Endocrine Abstracts (2006) 11 P668

Gonadal dysfunction in hypercortisolic men

F Chentli, H Boudina, K Gati, S Azzoug & N Meziani


Bab El Oued Hospital, Algiers, Algeria.


Cushing’s syndrome is rare in males. Hypercortisolic consequences on male gonadal function are unknown. The aim of our study is to research gonadal and sexual abnormalities in 17 male subjects with endogenous cortisol excess: 10 Cushing’s diseases, 5 paraneoplastic Cushing syndrome, 1 malignant corticosurrenaloma, 1 micronodular dysplasia. Their mean age is 30.2 years (18 – 50). Our work is based on anamnestic, clinical and hormonal results. Our population is compared to normal men without medical or endocrinological diseases. Nobody has taken medical treatment before or during biological exploration.

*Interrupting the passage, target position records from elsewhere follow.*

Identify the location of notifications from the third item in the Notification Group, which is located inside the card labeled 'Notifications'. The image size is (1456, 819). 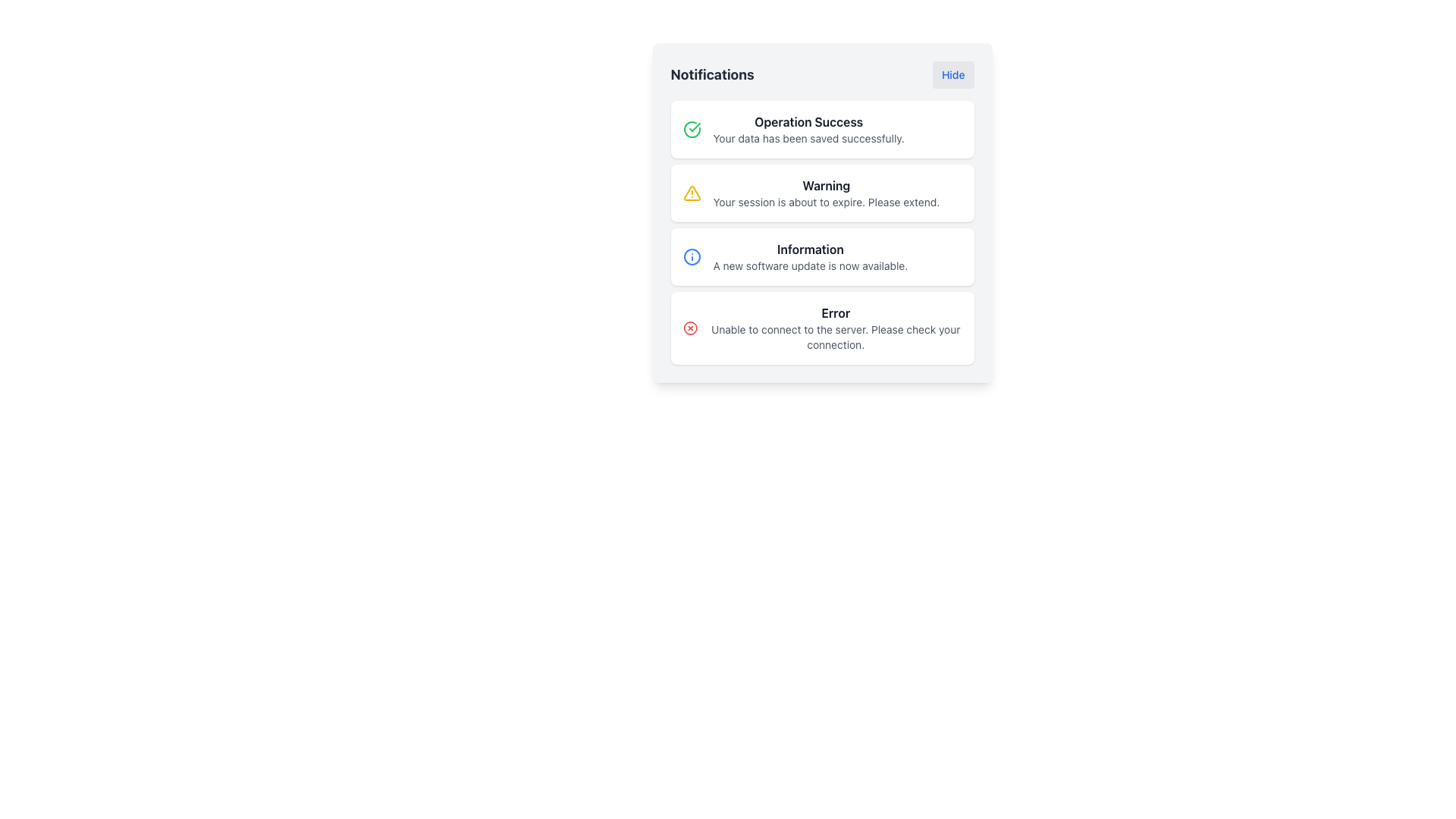
(821, 233).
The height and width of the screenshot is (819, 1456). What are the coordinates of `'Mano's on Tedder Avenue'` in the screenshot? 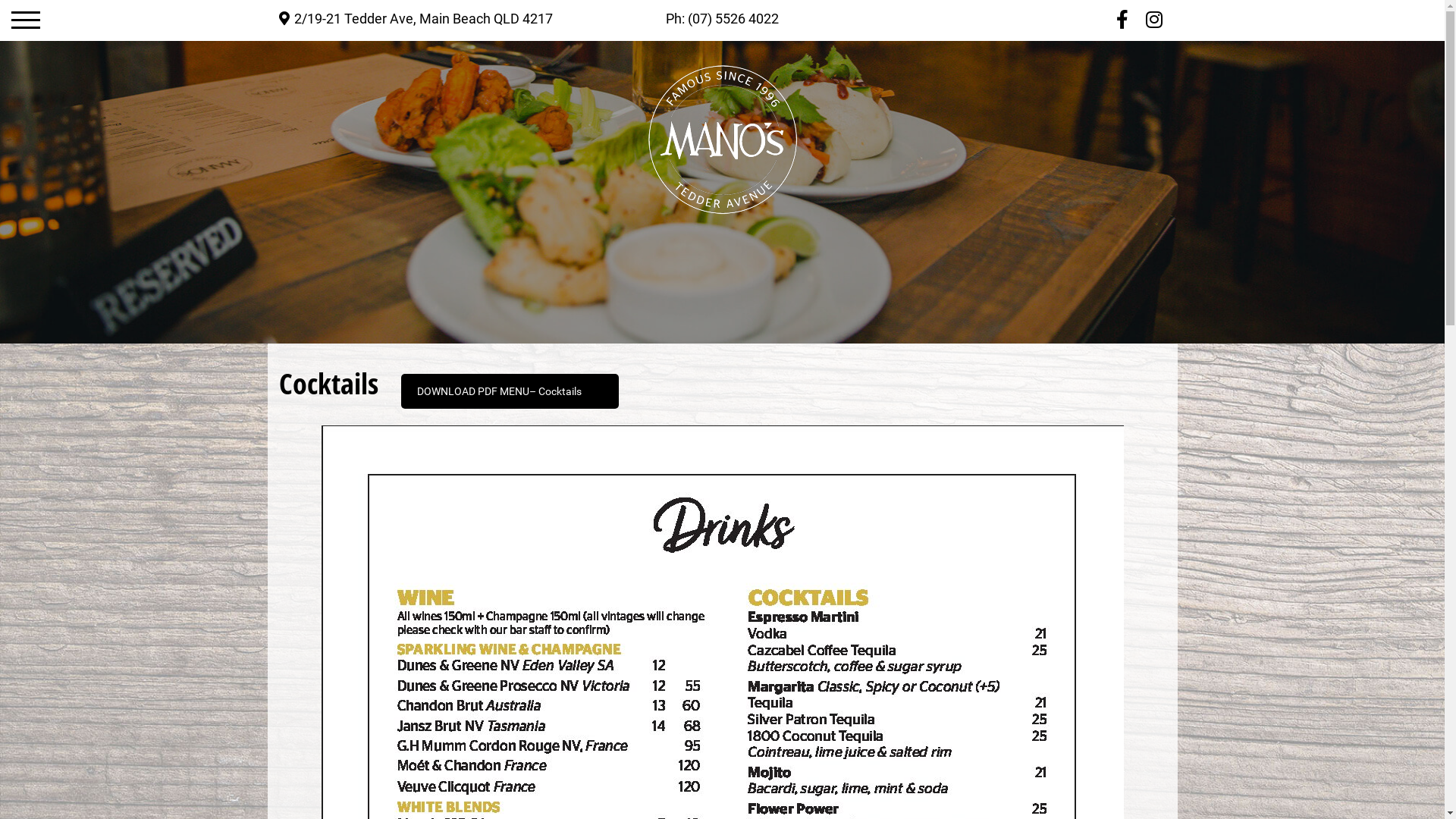 It's located at (720, 140).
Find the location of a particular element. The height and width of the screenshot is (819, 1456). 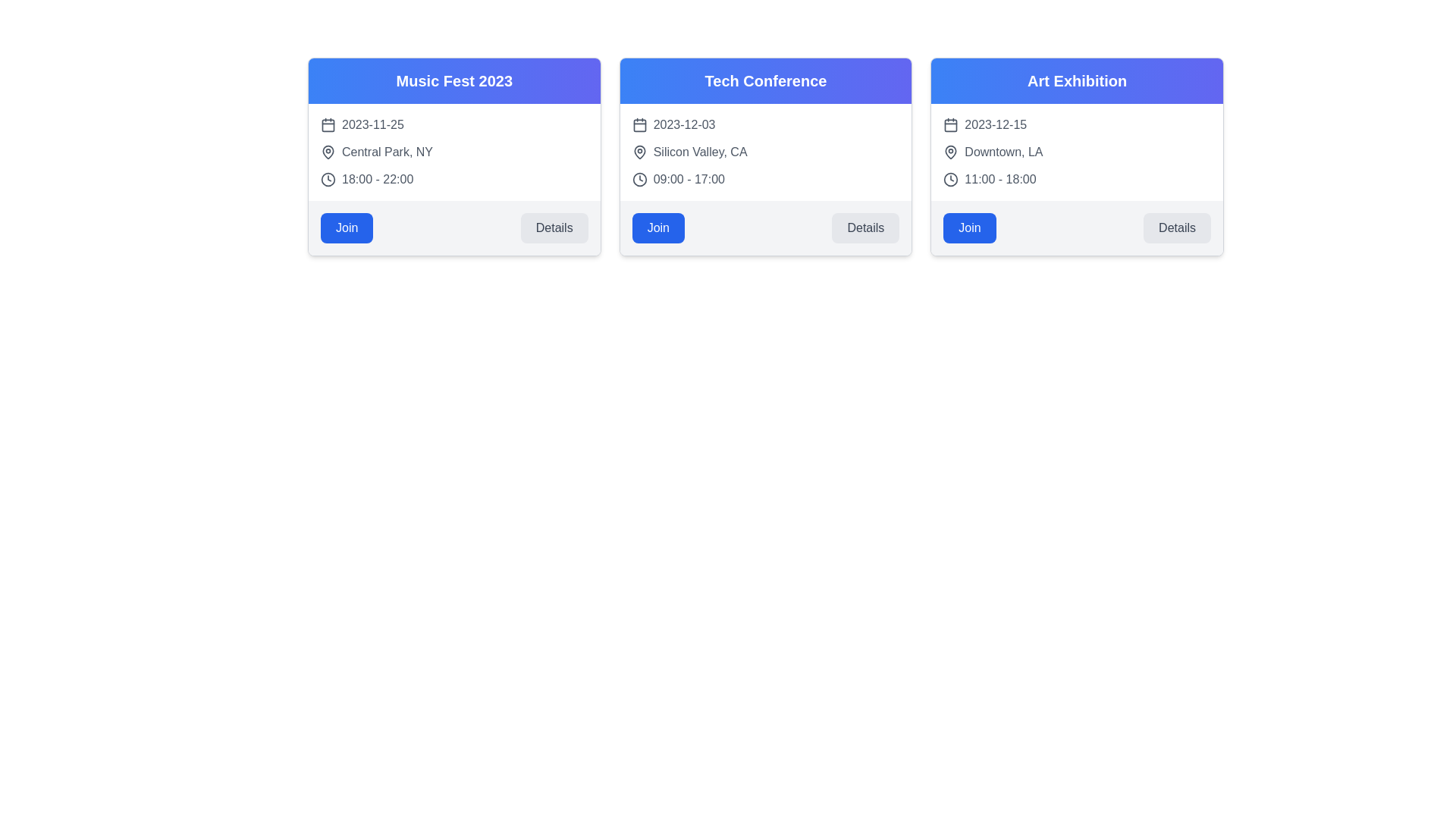

the header text display of the card titled 'Art Exhibition' located at the top of the last card in a horizontal list of three cards is located at coordinates (1076, 81).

Our results are as follow: decreased libido and/or impotency is noticed in 7/15 subjects (46%), there is a gynecomastia in one case (5.8%) and testosterone of hypercortisolic subjects is significantly lower than testosterone of normal subjects (2.9 ng/ml versus 5.05, P<0.01). Mean prolactine (PRL) of our population is higher than PRL of control group (11 ng/ml versus 2.5, P<0.005). For gonadotrophines there is no difference between the two groups (FSH of hypercortisolic subjects =4.2 mU/ml versus 3.3 and LH=2.9 mU/ml versus 3.0, P>0,05).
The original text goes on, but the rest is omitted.